For production secrets, set them as ACA env vars (or Vercel project env vars if/when that's adopted) — never in .env.production checked into the repo.

.NET (middle-core MiddleCore)

appsettings.Development.json for non-secret config + appsettings.Production.json for prod overrides. Secrets via env vars (Environment.GetEnvironmentVariable) bound from secretRef in ACA.

var apiKey = Environment.GetEnvironmentVariable("TAVILY_API_KEY")
    ?? throw new InvalidOperationException("TAVILY_API_KEY missing — set via dev-up or ACA secretRef");

Production pattern (ACA secretRef → env)

// Hub Bicep — the recommended pattern for every spoke ACA app
secrets: [
  { name: 'tavily-api', keyVaultUrl: '${kv.properties.vaultUri}secrets/tavily-api', identity: 'system' }
]
template: {
  containers: [{
    env: [
      { name: 'TAVILY_API_KEY', secretRef: 'tavily-api' }
      { name: 'LLM_GATEWAY_WEB_SEARCH_ENABLED', value: 'true' }
    ]
  }]
}

Until every spoke has the managed-identity wiring done (tracked as hub #216), use the ACA built-in secret store via az containerapp secret set — same encryption-at-rest properties, no identity dependency.

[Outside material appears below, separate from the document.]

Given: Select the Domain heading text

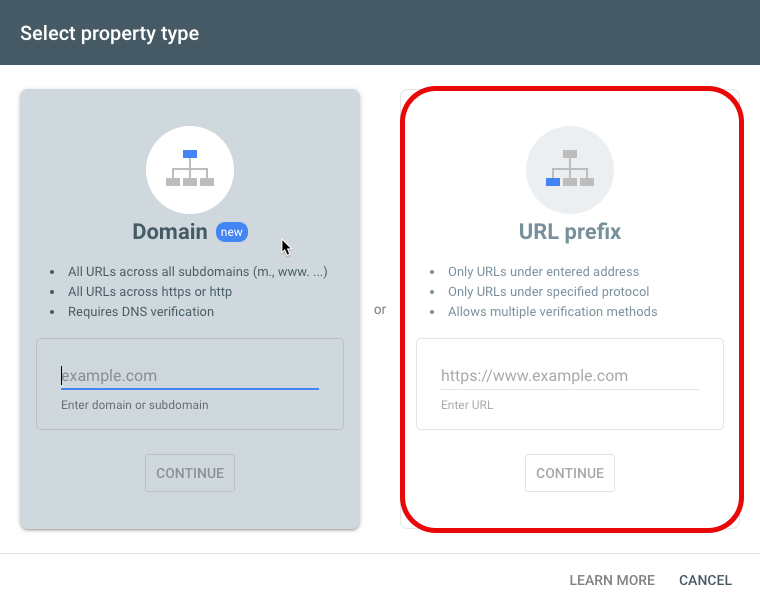Looking at the screenshot, I should 170,232.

Pre-commit safety net (rolling out)

Each spoke should add a gitleaks or detect-secrets pre-commit hook so accidental secret commits get caught locally before they reach git history. Tracked per spoke; once all four repos have it, this section moves to "in place."

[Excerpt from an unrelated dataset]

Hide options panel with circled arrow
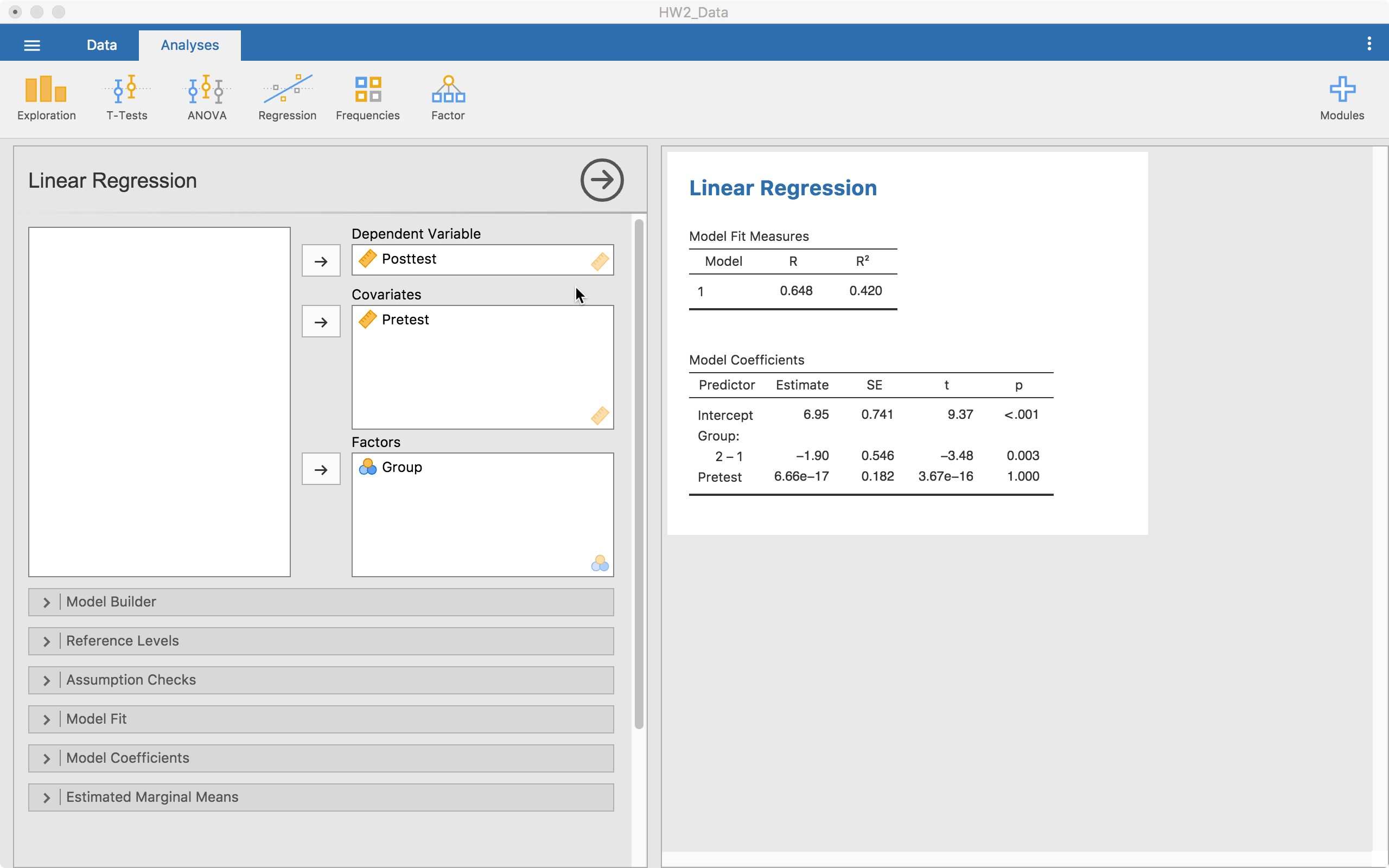Viewport: 1389px width, 868px height. point(602,180)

Adding a new env var: checklist

  1. Is it a secret? If yes → add to KV, document in secrets-rotation.md, update dev-up.{ps1,sh} SECRETS map.
  2. Is it config? If yes → add an EXAMPLE_VAR= slot in .env.example with a comment, declare a Settings field with a safe default.
  3. Does prod need it? If yes → add to the relevant Bicep / Terraform IaC, NOT to a checked-in .env.production.
  4. Does the browser need it? Only if yes, use NEXT_PUBLIC_* prefix in frontend-core — and only if the value is safe to ship publicly.